Paul’s purpose in writing this was not merely to say the right things about Jesus. In Paul’s day people were used to Roman emperors saying all sorts of extravagant things about themselves. The miserable Emperor Caligula whose death Josephus described in its full, gory detail, proclaimed himself Divine. He was not satisfied that the Jews offered sacrifices in his behalf, he wanted sacrifices offered to him. As a result of his arrogant and evil life, Caligula suffered an ignoble death—which I’ve discovered was how ancient historians often depicted the end of proud, evil people.
Jesus too suffered an excruciating death, but it was not a miserable death. Indeed, it was, for all its pain, a glorious death so that we call the day Jesus died, Good Friday.
But Paul was not just trying to describe for us who and what Jesus is in order that we should hold correct ideas in our heads about Him. This is good, but it is about half of being a Christian.
Paul writes to us, “As you have received Christ Jesus the Lord, walk in Him, being rooted and grounded in Him and being built up in the faith which you have been taught, abounding in thanksgiving.” Here is what it means to be a Christian. It ends with continuous thanksgiving. Thanksgiving, a continuous sense of gratitude caps off the Christian life.
But who can possibly achieve this? Even so single-minded a fellow as the Apostle Paul confessed that in him there was an incessant warfare going on, the desires of the flesh against the desires of the spirit.
What Paul is telling us is that even though this warfare goes on inside all of us too, don’t give up on being a “working Christian.” How can we be and remain functioning Christians? How can we get out of the rut of talking about the faith, of wistfully thinking about it, singing about it, listening to sermons about it, and then returning to ordinary life full of blunders, of self-centeredness and the unhappiness that comes with a fixation on myself?
We begin by actually thinking about this Jesus in whom we say we believe. The Creed helps us in an odd sort of way. Memorizing Scripture that tells us of Him helps us. Take the time to memorize and think about these things so that other thoughts are crowded out. Then start deliberately to “walk,” to live, your thoughts “rooted and grounded” in Him. Each of us is rooted and grounded in something. Our natural rootedness is in ourselves. Our natural idea of who and what is most important is the one we see in the mirror when we wash our faces in the morning. Replace that one you see deliberately by thinking about Jesus. This is how the life in Christ must begin.

[Pointing lines for text and elements]
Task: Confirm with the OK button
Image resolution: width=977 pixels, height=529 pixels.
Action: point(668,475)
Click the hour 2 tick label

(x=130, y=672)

▸ **PROBLEM**:
Can you give the text about Paul again from "But who can" up to and including "fixation on myself?", switching "warfare" to "struggle"? These lines have no connection to the text about Paul.

▸ **TASK OUTPUT**:
But who can possibly achieve this? Even so single-minded a fellow as the Apostle Paul confessed that in him there was an incessant struggle going on, the desires of the flesh against the desires of the spirit.
What Paul is telling us is that even though this struggle goes on inside all of us too, don’t give up on being a “working Christian.” How can we be and remain functioning Christians? How can we get out of the rut of talking about the faith, of wistfully thinking about it, singing about it, listening to sermons about it, and then returning to ordinary life full of blunders, of self-centeredness and the unhappiness that comes with a fixation on myself?